A court in Tunisia has dismissed one charge against a member of the women's activist group Femen. However, Amina Sboui remains in prison pending trial on the charge of desecrating a cemetery.

https://p.dw.com/p/19Gci
Women from the FEMEN feminist activist group take part in a protest calling for the freeing of jailed Tunisian FEMEN activist Amina Tyler, on May 30, 2013, in front of the Tunisian Embassy in Brussels. On May 29 three young European women with topless protest group Femen were arrested after baring their breasts in Tunis, a first in the Arab world that sparked scuffles outside the Tunisian capital's main courthouse. (Photo via Getty Images)
Image: AFP/Getty Images

Defense attorney Leila Ben Debba said Monday that the court in Tunis had tossed out a charge of insulting and defaming a public servant brought against her client, who also goes by Amina Tyler. Police had arrested Sboui on May 19 for allegedly scrawling Femen on a cemetery wall in the city of Kairouan to protest a planned conference of conservative Muslims. While awaiting trial on that charge, Sboui alleged that guards mistreated and even tortured inmates at her prisoner - and suddenly found herself on trial for the now-dismissed defamation charge.

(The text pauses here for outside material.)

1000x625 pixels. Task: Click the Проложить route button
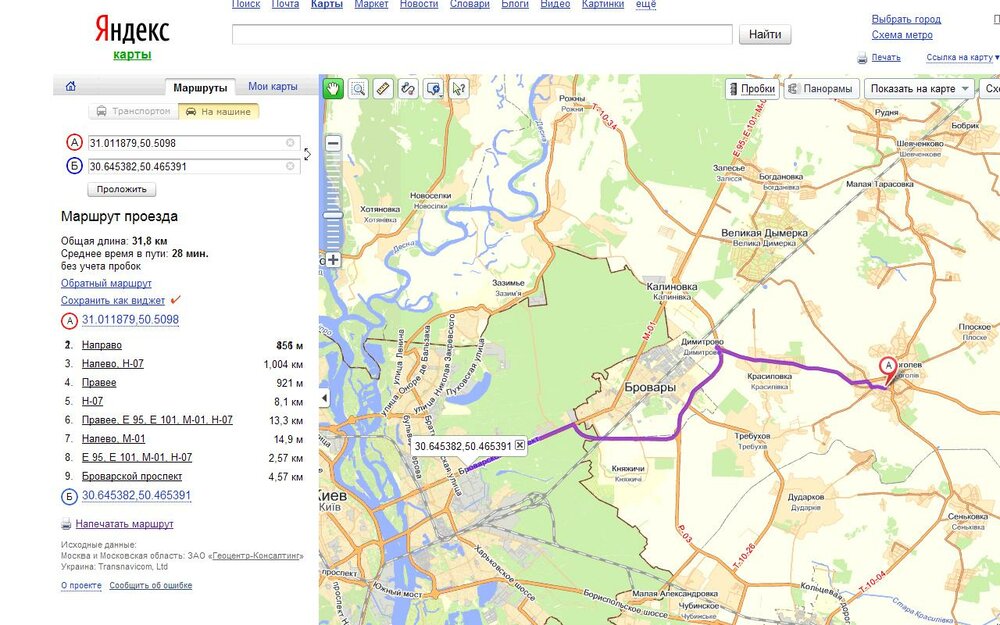coord(122,189)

"The court decided to dismiss the case against Amina," Ben Debba said. "It is a victory: The judiciary has begun to understand that she has been unfairly prosecuted."

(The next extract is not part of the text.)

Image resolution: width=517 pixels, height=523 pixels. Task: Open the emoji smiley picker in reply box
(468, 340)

Sboui still faces charges for possessing pepper spray, which police caught her with when they arrested her for desecrating the cemetery. She says she carried the pepper spray for self-defense after threats against her followed her posting on Facebook a picture of her bare breasts and the words "My body belongs to me and is not the source of anyone's honor" in March. Despite her claim, Sboui faces a prison sentence of between six months and five years for the pepper spray.

Continuing struggles

The court could also charge Sboui with desecrating the cemetery for writing the word Femen, which derives its name from a Ukrainian rights organization known best for protesting with bared breasts. She faces up to two years if found guilty. She says she wrote the word to protest an annual Salafist conference held in the city of Kairouan.

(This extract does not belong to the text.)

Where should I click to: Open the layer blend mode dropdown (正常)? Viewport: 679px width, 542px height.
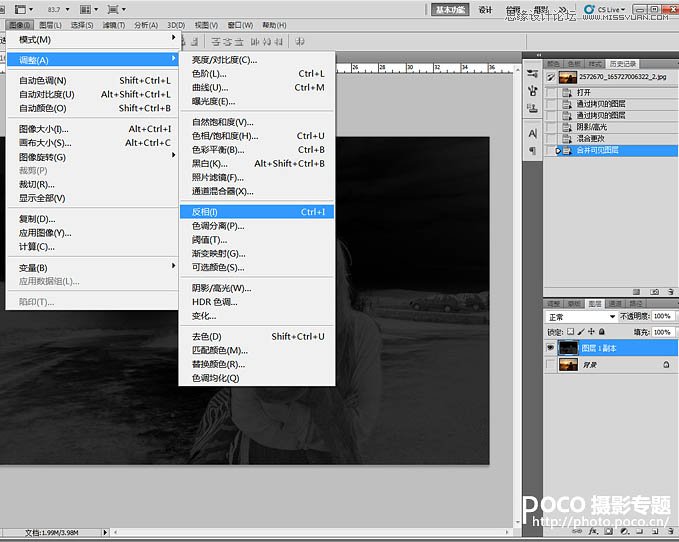pyautogui.click(x=582, y=316)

Sboui's family said that she suffered from chronic depression and had suicidal tendencies, and they prevented her from going out, claiming they feared for her safety. However, Sboui, born in 1993, accused her relatives of holding her in captivity and beating her and ran away from home in April. She regularly appeared in public before her detention in May, although never again topless.

At the end of May police arrested three Femen activists, two French and one German, after they beared their breasts outside the main Tunis courthouse, in a demonstration of support for Sboui. After international condemnation followed the arrest, Tunisia released those three women.